4 min readJan 17, 2018
The main quad at Stanford University (Creative Commons, via Wikipedia)

A new year and the start of a new quarter in my John S. Knight (JSK) Journalism Fellowship at Stanford University provide good excuses to reflect on my journey here and my experience thus far.

I began my JSK Fellowship with high expectations that formed years ago.

On the advice of Eric Newton (then) at the Knight Foundation, one of the first trips I made when starting the Center for Collaborative Journalism (CCJ) was to Stanford for a visit with Jim Bettinger, then director of the JSK program, and Scott Doorley, creative director of Sanford’s d.school.

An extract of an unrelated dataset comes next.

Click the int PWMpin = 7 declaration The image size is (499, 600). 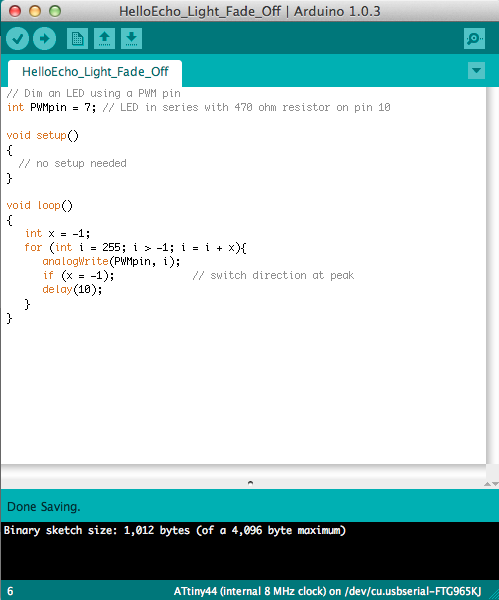(x=51, y=107)
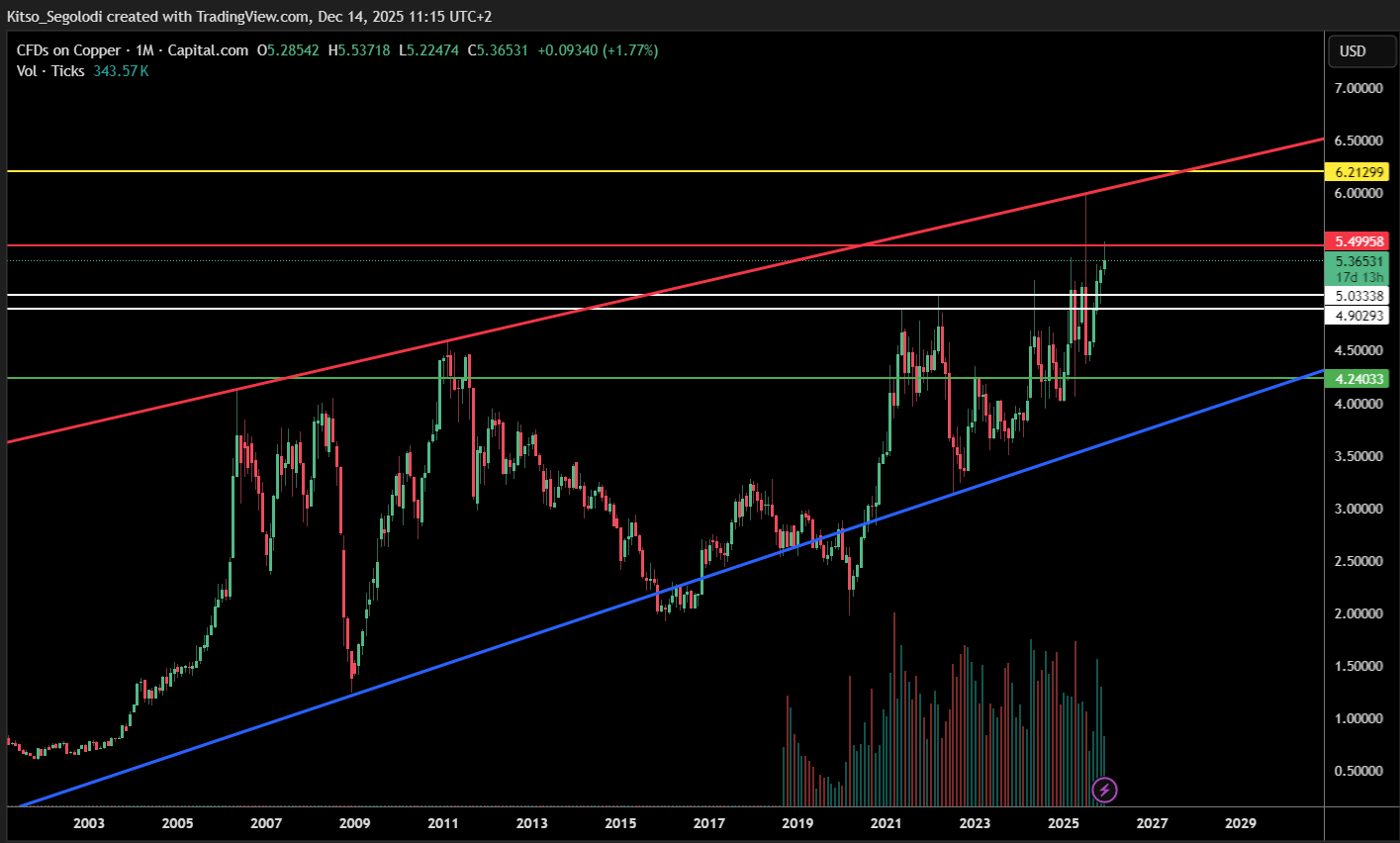Select the 1M interval label in legend
1400x843 pixels.
coord(144,50)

I was smitten and decided then and there that’d I’d apply to be a fellow in five years, at the end of the CCJ’s founding Knight Foundation grant.

Later, I hired former JSK Fellow Andrew Haeg and got to know many previous fellows from numerous cohorts via Andrew and CCJ advisory board member and JSK alumna Michelle Holmes. These alumni reinforced my opinion of the program and my determination to try to join.

For as long as I can remember being aware of academia, Stanford has held a singular place in my imagination. When I applied to college my senior year in high school, I applied to two schools: a small, liberal arts college that my parents had attended (though their attendance wasn’t my rationale, just the reason for my awareness of it) and Stanford, where I really wanted to be. I was waitlisted for Stanford.

To my mind, Stanford University best embodied (and embodies) academic rigor combined with creative freedom, innovation and world-changing application of knowledge, with a sheen of Californian egalitarianism and friendliness to boot.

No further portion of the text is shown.